Can a third party enforce a restrictive covenant?
A party seeking to enforce a restrictive covenant against a third party must establish two things: He, the person enforcing the covenant, is entitled to the benefit of the covenant, and. The person against whom he is enforcing the covenant is subject to the burden of the covenant.
What happens if you breach a restrictive covenant?
What happens if I breach a restrictive covenant? If you own a property and unknowingly (or otherwise) breach a restrictive covenant then you could be forced to undo any offending work (such as having to pull down an extension), pay a fee (often running into thousands of pounds) or even face legal action.

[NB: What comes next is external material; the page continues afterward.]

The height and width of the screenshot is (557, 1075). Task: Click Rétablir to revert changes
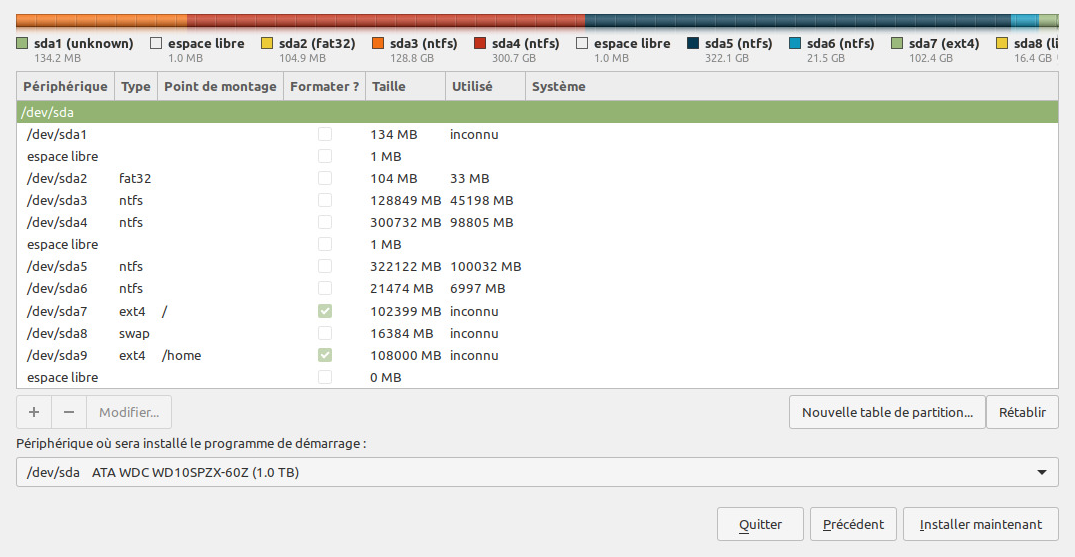pyautogui.click(x=1022, y=412)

Can a commercial easement be transferred to a third party?
Historically, an easement in gross was neither assignable nor inheritable, but commercial easements are now freely transferable to a third party. They are divisible but must be exclusive (the original owner no longer uses it and exclusive to easement holder) and all holders of the easement must agree to divide.
When does a third party assert their rights?
A third party may assert the rights of another person in order to vindicate them when the other person is unable to do so. For example, the US Supreme Court has held that a white person bound by a restrictive covenant not to sell realty to a black person may assert the Fifth or Fourteenth Amendment rights of black persons not before the court.
When is a third party standing in a lawsuit?
(November 2008) Third party standing is a term of the law of civil procedure that describes when one party may file a lawsuit or assert a defense in which the rights of third parties are asserted.
Can a third party bring a claim against a party?
In the United States, this is generally prohibited, as a party can only assert his or her own rights and cannot raise the claims of right of a third party who is not before the court. However, there are several exceptions to this doctrine.